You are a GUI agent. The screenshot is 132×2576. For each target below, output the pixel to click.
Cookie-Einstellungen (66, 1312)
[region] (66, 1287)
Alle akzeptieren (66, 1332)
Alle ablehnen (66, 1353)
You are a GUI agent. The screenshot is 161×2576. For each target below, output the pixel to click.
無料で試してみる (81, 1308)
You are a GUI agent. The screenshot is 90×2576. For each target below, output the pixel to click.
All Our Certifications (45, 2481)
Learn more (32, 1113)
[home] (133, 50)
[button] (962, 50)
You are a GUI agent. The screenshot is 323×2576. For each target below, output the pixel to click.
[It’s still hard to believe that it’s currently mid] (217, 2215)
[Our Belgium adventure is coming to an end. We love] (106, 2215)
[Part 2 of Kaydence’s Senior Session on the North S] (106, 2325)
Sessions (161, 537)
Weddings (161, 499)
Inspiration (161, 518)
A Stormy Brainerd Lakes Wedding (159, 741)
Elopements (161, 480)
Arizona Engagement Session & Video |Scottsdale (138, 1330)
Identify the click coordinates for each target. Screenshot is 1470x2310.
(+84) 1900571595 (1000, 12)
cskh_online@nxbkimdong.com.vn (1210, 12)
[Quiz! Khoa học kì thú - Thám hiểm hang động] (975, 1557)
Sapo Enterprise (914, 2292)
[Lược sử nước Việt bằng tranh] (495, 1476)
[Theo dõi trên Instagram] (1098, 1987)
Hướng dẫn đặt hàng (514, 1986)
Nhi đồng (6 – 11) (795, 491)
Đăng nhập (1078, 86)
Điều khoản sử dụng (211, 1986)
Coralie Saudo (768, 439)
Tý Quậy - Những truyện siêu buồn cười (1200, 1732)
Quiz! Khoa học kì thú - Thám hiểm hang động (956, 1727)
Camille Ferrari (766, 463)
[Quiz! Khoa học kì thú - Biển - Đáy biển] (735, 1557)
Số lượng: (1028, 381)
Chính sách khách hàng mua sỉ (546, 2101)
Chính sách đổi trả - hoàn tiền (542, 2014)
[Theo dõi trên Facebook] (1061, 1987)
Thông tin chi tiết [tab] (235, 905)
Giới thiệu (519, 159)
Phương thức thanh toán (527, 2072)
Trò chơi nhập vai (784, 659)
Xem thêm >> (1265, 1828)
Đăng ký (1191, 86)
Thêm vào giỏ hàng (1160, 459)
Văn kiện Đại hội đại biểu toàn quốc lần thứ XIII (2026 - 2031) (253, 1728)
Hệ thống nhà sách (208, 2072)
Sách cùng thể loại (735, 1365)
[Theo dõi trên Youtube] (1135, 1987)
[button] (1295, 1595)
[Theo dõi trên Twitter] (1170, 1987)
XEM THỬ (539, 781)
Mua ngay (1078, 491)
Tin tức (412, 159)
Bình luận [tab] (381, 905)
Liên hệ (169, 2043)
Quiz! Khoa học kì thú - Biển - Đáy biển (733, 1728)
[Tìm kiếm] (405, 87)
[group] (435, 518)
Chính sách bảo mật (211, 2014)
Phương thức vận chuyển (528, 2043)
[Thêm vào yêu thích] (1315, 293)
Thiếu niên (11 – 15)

++++

* What the exercise asks *
Please write out the lines that run from the one with "Giới thiệu (519, 159)" to the end of the records, both included, exactly as they appear.

* Output for this exercise *
Giới thiệu (519, 159)
Phương thức thanh toán (527, 2072)
Trò chơi nhập vai (784, 659)
Xem thêm >> (1265, 1828)
Đăng ký (1191, 86)
Thêm vào giỏ hàng (1160, 459)
Văn kiện Đại hội đại biểu toàn quốc lần thứ XIII (2026 - 2031) (253, 1728)
Hệ thống nhà sách (208, 2072)
Sách cùng thể loại (735, 1365)
[Theo dõi trên Youtube] (1135, 1987)
[button] (1295, 1595)
[Theo dõi trên Twitter] (1170, 1987)
XEM THỬ (539, 781)
Mua ngay (1078, 491)
Tin tức (412, 159)
Bình luận [tab] (381, 905)
Liên hệ (169, 2043)
Quiz! Khoa học kì thú - Biển - Đáy biển (733, 1728)
[Tìm kiếm] (405, 87)
[group] (435, 518)
Chính sách bảo mật (211, 2014)
Phương thức vận chuyển (528, 2043)
[Thêm vào yêu thích] (1315, 293)
Thiếu niên (11 – 15)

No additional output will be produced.